Patriots Day opens in wide release today.

Mark Wahlberg stars as Tommy Saunders, a fictional police officer in Boston. Tommy’s a tough guy and a loud mouth, coming off suspension for kicking a fellow officer so hard he hurt his knee. On one hand, Tommy is a classic Wahlberg character: Boston, blue collar, most capable person in any given situation. But on the other he’s terrible: Surly, mean to everyone, yet admired by the brass and the beat cops alike for no discernible reason. Tommy is intolerable and it boggles the mind that people actually like him. Part of getting his job back—after assaulting a fellow officer—is that Tommy has to work crowd control at the finish line of the Boston Marathon, where two bombs detonate, killing three and injuring hundreds.

Tommy is the audience surrogate, the Everyman caught up in Historic Events, through whom we experience that harrowing day and the intense week that followed as authorities sought the bombing suspects in a large-scale manhunt. This requires that Tommy be everywhere even when there’s no real reason for him to be involved, and this exposes the secret of Patriots Day—it doesn’t need a POV character. Because we know the story already, we already are the Everyman observer, and we don’t need Tommy shoving his fake ass into the story. The worst parts of the film are all Tommy being places he has no logical reason for being before being forced to fade back and give way to what actually happened. It really drives home how useless Tommy is.

In contrast, the real people depicted are much more interesting, and the best part of the film is the section where the Tsarnaev brothers carjack Dun Meng (Jimmy O. Yang, Silicon Valley). Meng gets a nice set-up early in the film introducing his life, Facetiming with his parents in China, selling his app to potential customers, and working up the nerve to ask a cute waitress out for dinner. By the time he’s carjacked, we like Meng, and even though we know how the story ends—spoiler alert, he escapes and calls the cops—we worry about him.
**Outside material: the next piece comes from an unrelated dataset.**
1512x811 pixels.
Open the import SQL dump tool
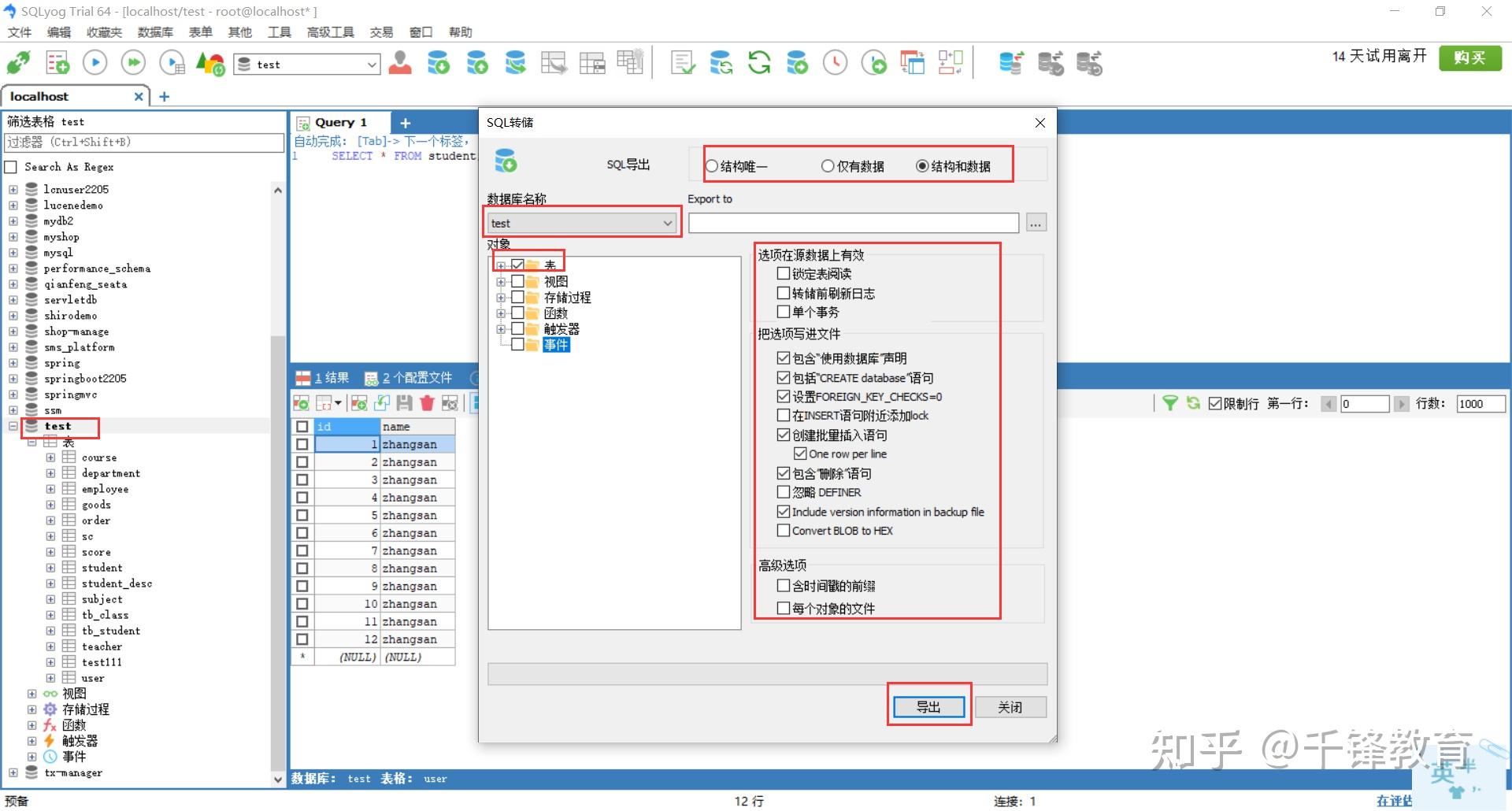476,62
This is so much more engrossing and nerve-wracking than anything Tommy does.

No one does real life recreation better than Peter Berg, and Patriots Day manages to recreate the marathon bombing in precise detail without being exploitative. The procedural details of the manhunt are similarly exacting, and while there’s some obvious dramatic license taken with the Watertown firefight between the Tsarnaevs and the police—and stupid Tommy for some dumb reason that never makes any sense—it’s still a thrilling sequence.
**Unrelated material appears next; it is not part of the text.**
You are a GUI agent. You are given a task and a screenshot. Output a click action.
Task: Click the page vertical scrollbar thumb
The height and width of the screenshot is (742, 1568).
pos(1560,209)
But there is no getting around the disturbing authoritarianism invoked throughout the film. Berg’s hero worship of law enforcement and the military gets out of hand here as he seems to celebrate martial law and the erosion of civil liberties in the wake of terrorism. The FBI gets cast as the party poopers worried about things like causing anti-Muslim backlash and the potential for the militarized manhunt to turn into something more sinister—it’s a good thing, then, that they have Tommy on hand to tell them what to do. (Why anyone would listen to Tommy is beyond me.) And though some officers are disturbed by the order to not Mirandize suspects, ultimately the audience cheers every time someone says “get those f*ckers” or a shadowy CIA type sneers in the face of a suspect demanding a lawyer. Those people don’t deserve OUR liberties, the film whispers insidiously.
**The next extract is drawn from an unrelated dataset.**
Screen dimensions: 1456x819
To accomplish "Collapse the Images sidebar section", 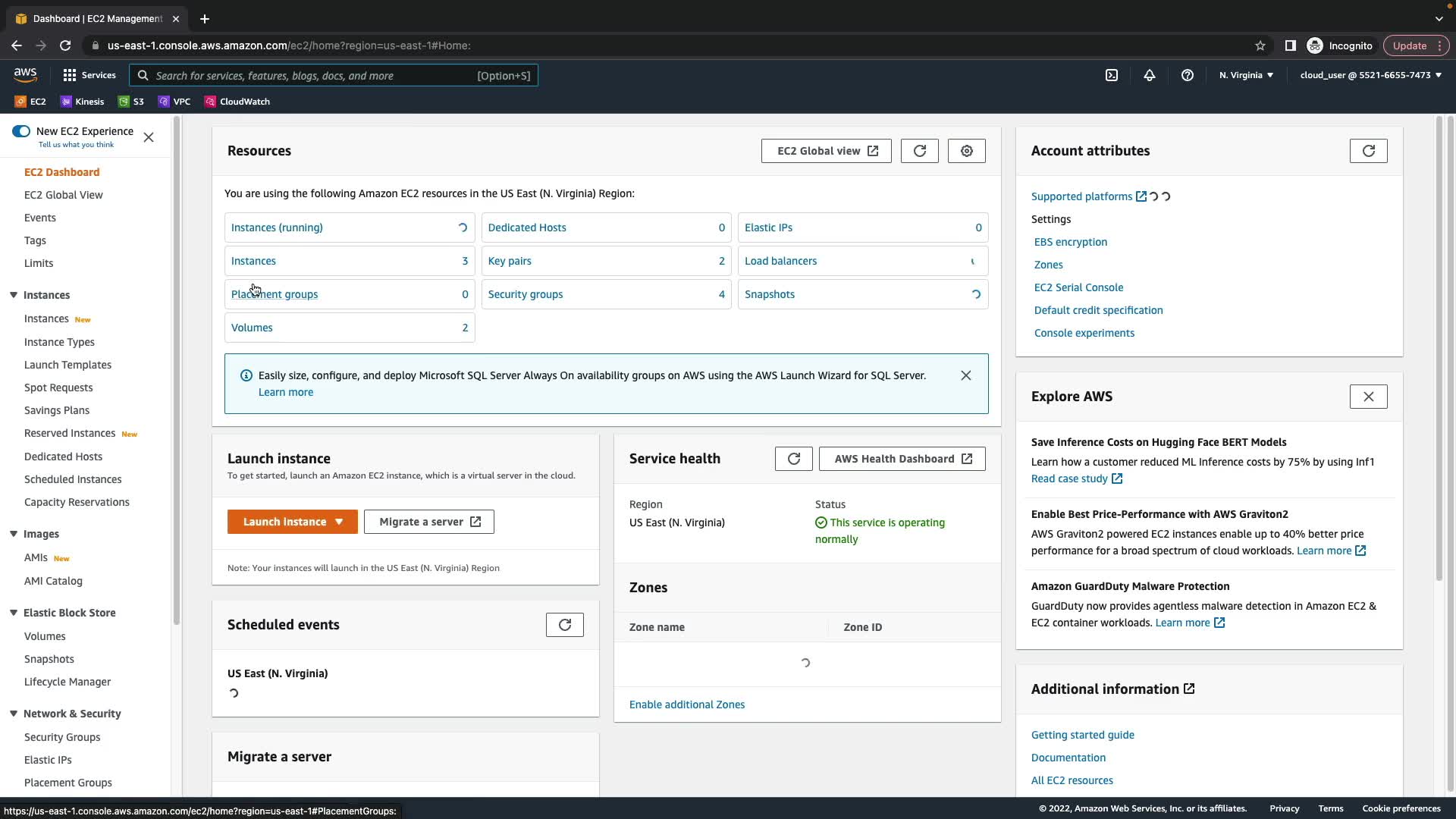I will (x=14, y=534).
Patriots Day draws no distinction between justice and revenge, and that’s a very slippery slope. Someone involved with the film noticed, though, because toward the end Tommy delivers a surprisingly cogent monologue that boils down to “love trumps hate”, and also acknowledges that in a truly free and open society you will never be completely free of the threat of terrorism. It’s so out of place within the rest of the film I wonder if it’s the result of additional photography, and not something that was always part of the script.

I like Berg & Wahlberg’s last effort, Deepwater Horizon, but that movie benefits greatly from a lesser known aspect of a real life disaster, and also a very tight and focused plot. Patriots Day, on the other hand, details a disaster less than four years old that was extensively covered by the media, and it also has a sprawling plot that makes sustaining momentum difficult. It’s also disturbingly authoritarian and just self-aware enough to suggest someone saw the trouble spots but didn’t care to address them in a meaningful way. Despite some genuinely great action sequences, Patriots Day is an uneasy film that can be deeply uncomfortable to watch.